Ukraine and Belarus finalise the border delimitation process

The presidents of Belarus and Ukraine, Alyaksandr Lukashenka and Viktor Yanukovych, met on 18 June in Kyiv and signed a protocol on the exchange of documents ratifying the Ukrainian-Belarusian agreement on the state border of 1997. The two countries also entered into a number of agreements regulating co-operation in the frontier zone, ecology, information exchange, and forestry. The presidents also discussed foreign policy: President Yanukovych encouraged Belarus to join the World Trade Organisation, while President Lukashenka recommended Ukraine to establish closer relations with the Customs Union of Russia, Belarus and Kazakhstan.



  • Lukashenka’s visit to Kyiv was the first official meeting of the two leaders since the swearing in of President Yanukovych. One of the reasons for the cooling of relations which followed was the fact that the Belarusian president was not invited to the international conference in Kyiv devoted to the 25th anniversary of the Chernobyl nuclear power plant catastrophe. Since then, the two presidents had only met officially at forums of international organisations. Minor and short-lasting conflicts over access to the Belarusian market for Ukrainian food products were observed between Belarus and Ukraine during that time.
  • The border protocol is the most important of the documents signed. It finally brought an end to the issue of the state border delimitation between the two countries and opens up the way to the demarcation of the border. This issue is also essential for Kyiv in the context of establishing closer relations with the EU, including the implementation of the Action Plan on Visa Liberalisation with the EU.
  • The sixteen year gap between the signing of the border agreement and the exchange of the ratification documents was due to Belarus’s demands that Ukraine pay the debts Ukrainian contractors owed to Belarusian firms before 1992. Minsk made the exchange of the documents dependent on the resolution of this issue. It is impossible to conclude from the agreements signed whether this issue has been resolved. However, it cannot be ruled out that this problem has been settled. The ways in which Belarus may be compensated may include contracts to be signed under which Ukraine would undertake to buy certain Belarusian products, by Ukraine incurring the costs of activity in the common frontier zone or by Ukraine exporting electric energy to Belarus.
  • Belarus’s consent to exchange the border documents can also be seen as an attempt at bargaining with Ukraine.

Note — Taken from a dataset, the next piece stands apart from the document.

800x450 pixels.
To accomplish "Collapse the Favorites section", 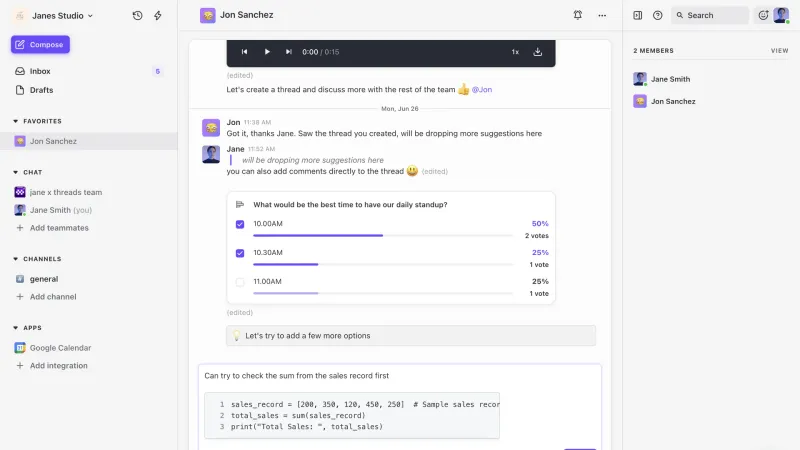I will [15, 121].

It appears that President Lukashenka’s main motivation was to maintain the present level of exports of Belarusian petroleum products to Ukraine. Minsk is at present the key supplier of petroleum products to Ukraine, and these products generate a crucial share of the income from exports in the weakening Belarusian economy (US$4.2 billion in 2012, according to Belstat). Initiatives aimed at protecting the domestic fuel market have gathered strength over the past few months in Ukraine. Several months ago, the Ukrainian government was planning to launch an anti-dumping procedure against Belarus in this context. In turn, on 6 June, Yanukovych suggested that it could be necessary to introduce import quotas for such products (Belarusian petroleum products have a 40% the share in the Ukrainian market).